A malta jovem muito espantada com a nossa elegância e fineza. Todos cobiçosos de serem como nós, lindos e maravilhosos e com trombas da mania para não nos misturarmos e ocuparmos sempre o sofá à sombra para não morenar, porque as pessoas muito ricas jamais apanham sol, ficam cor de papel, parecem mortas há anos. E o casamento foi divertido, porque é um entretenimento ver a felicidade, e eu e a minha mãe só comíamos camarões e caviares, e bebíamos laranjas espremidas na hora e a água suja americana. Estávamos como a dar na televisão. Perfeitinhos. E logo à entrada da quinta para que quem viesse tivesse de passar pelo nosso juízo, que foi sempre muito favorável por sermos cândidos e generosos, estarmos também felizes e edificantes.
Ir a um casamento dá-nos uma trabalheira tão grande que não pode haver falhas. São meses de dieta para cabermos nos padrões das capas das revistas. Depois, um investimento louco em panos das marcas mais frescas, porque é verão e faz calor e nós não podemos ser vistos com suor na testa, incomodados com isso de chinfrim que é o clima. As pessoas muito finas estão sempre perfeitas como as estátuas. A fineza é da ordem de um Miguel Ângelo no melhor dos mármores. E nós estávamos marmóreos com a frescura dos morangos.
Até nos Clérigos, onde foi a cerimónia, nós competíamos com a beleza dos adornos e dos santos. Toda a gente dizia que nós é que devíamos estar nos nichos, abençoando o Mundo com a graça de nossa sofisticação. Mas eu tenho vertigens. Se algum dia for santo não quero estar nas alturas. Quero pousar no chão, perto de quem veja bem meus olhos sinceros e profundos.
A Bruna e o Ricardo casaram-se sob a bênção do padre Manuel Fernando, que é um amigo. Fiquei feliz. Os amigos são quem nos deve sempre abençoar. Porque nos entendem melhor nas nossas falhas e apostam, pela amizade, que esperam de nós um ajuste com o tempo. Com o tempo, prometemos todos melhorar. Os amigos são-no porque confiam e esperam nisso.

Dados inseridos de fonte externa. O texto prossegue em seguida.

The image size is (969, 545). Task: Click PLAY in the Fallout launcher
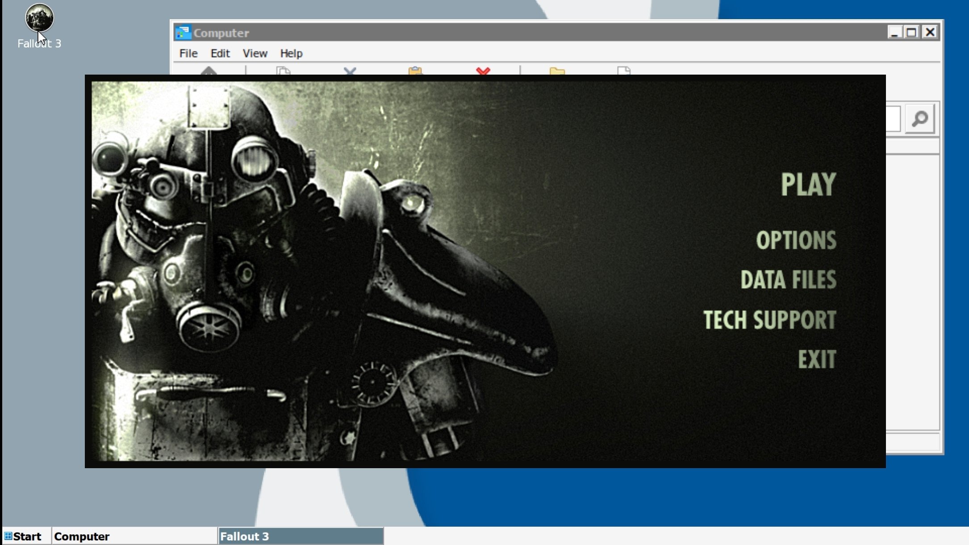(x=808, y=184)
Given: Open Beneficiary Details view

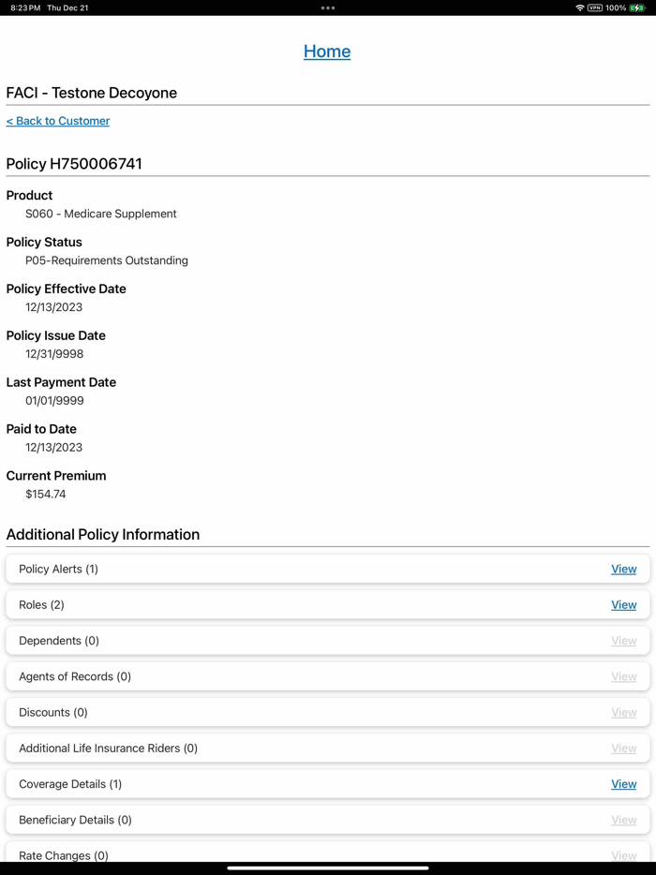Looking at the screenshot, I should tap(624, 820).
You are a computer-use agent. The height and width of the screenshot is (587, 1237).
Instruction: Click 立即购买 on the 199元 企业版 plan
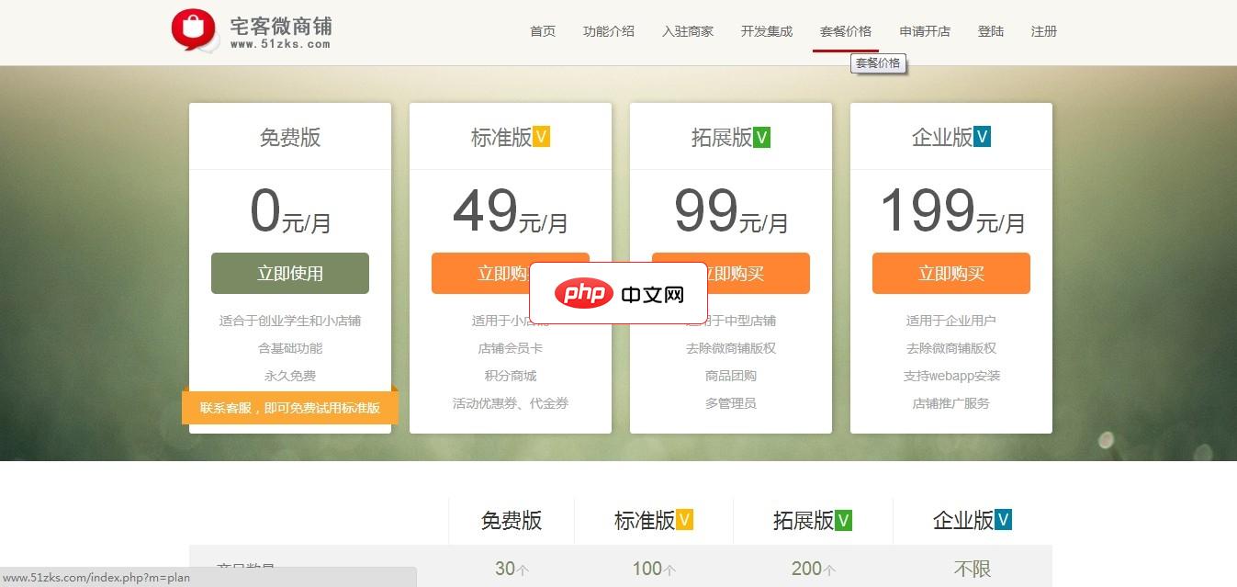tap(950, 273)
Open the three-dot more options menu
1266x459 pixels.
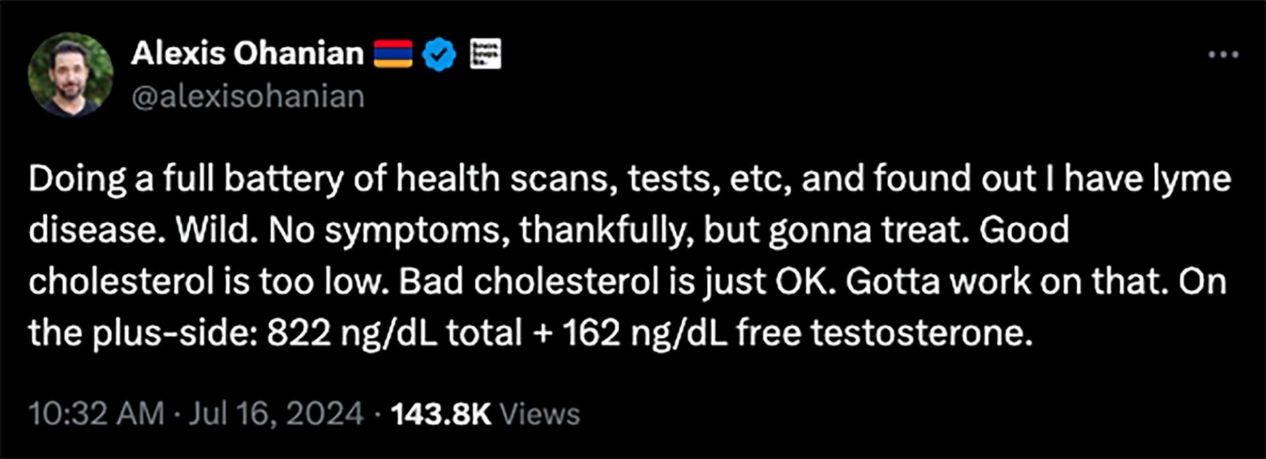(x=1224, y=55)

Claro que, primeiro, está o gabarito. Eu e a minha mãe rimos muito. Para nós, Aveleda foi mais do que a escadaria de Roma, a margem do rio de Paris ou a quinta avenida de Nova Iorque. De vez em quando, mesmo sem querermos, somos os maiores. Lindos e vestidos para estarmos felizes. Como as crianças numa fantasia.